Ya'll know that's too much, right? I could have gotten 3 mani/pedis at most local places, for that—not have had to deal with a weeping scab for 2 weeks. Still, does one write a letter about nail polish?! My friends gave me a resounding YES. I did, and the manager called me at home, apologized profusely, and reimbursed all of my money. So yay them, and I will write them another letter, thanking them. I figure if we have the energy to complain about bad service, we should put equal energy into praising good service.
3. I invented a business opportunity for you. My mother can no longer sit in a bath tub; she simply can't get down into one. Are you ready?
Like tanning salons, only bath salons, ok? Now hear me out.
I'd pay $20 to take Mom somewhere for a good hot, relaxing soak, yeah?
$120/hr. x 10 hours a day = $1200 day income.
1200 x 30 days = 36,000 monthly income.
I'm GIVING you this idea.
Ok. That tub is on winter clearance for $3000. So, you'd need 18K just for tubs. You'll need good hot water heaters; you can't have late bathers freezing their patooties off. Here's one for $12,000. See, I am doing your research for you! I have no idea how many you'd need to keep the place in hot water for a day. Research that yourself, I can't do all the work.

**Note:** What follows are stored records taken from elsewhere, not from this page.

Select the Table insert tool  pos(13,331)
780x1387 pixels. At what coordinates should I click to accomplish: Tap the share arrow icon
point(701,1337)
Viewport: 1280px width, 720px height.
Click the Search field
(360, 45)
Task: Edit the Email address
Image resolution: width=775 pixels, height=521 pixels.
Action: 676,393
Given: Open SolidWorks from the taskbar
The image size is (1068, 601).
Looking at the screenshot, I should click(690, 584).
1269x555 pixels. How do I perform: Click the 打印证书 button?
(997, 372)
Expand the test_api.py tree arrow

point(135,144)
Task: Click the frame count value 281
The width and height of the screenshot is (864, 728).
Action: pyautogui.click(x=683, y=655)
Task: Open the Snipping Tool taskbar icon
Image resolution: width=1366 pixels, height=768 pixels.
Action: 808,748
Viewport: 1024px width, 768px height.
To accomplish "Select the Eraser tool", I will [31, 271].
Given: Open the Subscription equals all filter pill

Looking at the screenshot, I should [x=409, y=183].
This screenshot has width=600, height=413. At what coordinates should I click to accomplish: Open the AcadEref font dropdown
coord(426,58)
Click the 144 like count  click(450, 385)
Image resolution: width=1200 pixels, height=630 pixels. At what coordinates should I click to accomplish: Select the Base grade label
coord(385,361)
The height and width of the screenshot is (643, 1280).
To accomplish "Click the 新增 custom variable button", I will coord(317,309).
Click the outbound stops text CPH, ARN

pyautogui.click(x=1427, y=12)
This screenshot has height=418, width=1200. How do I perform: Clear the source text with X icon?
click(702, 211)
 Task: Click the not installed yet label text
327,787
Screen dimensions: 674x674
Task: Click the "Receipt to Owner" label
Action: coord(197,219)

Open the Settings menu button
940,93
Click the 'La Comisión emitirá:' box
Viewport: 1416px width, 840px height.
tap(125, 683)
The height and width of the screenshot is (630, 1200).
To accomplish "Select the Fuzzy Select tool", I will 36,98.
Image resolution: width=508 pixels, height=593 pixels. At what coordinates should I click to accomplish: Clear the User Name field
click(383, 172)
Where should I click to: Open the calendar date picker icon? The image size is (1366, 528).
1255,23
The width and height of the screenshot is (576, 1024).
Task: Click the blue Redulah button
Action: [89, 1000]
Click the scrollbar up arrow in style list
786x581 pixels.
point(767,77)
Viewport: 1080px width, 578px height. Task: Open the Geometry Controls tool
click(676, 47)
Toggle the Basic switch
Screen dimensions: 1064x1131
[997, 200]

You'll need lots of sanitizers for spritzing down and making things germ free and polite for the next bather. Stock up on fluffy towels and bath salts and non-slip bath mats. Don't forget to buy lots and lots of insurance, so you won't be liable for the occasional stubbed toe, foot fungus or broken hip.
There you go. All you need now is some reliable employees that can withstand the probable occasional flashing and accusations of sexual assault.
Don't thank me now, just give me a discount on a package, and remember me in your will after you become a multi-millionaire tycoon.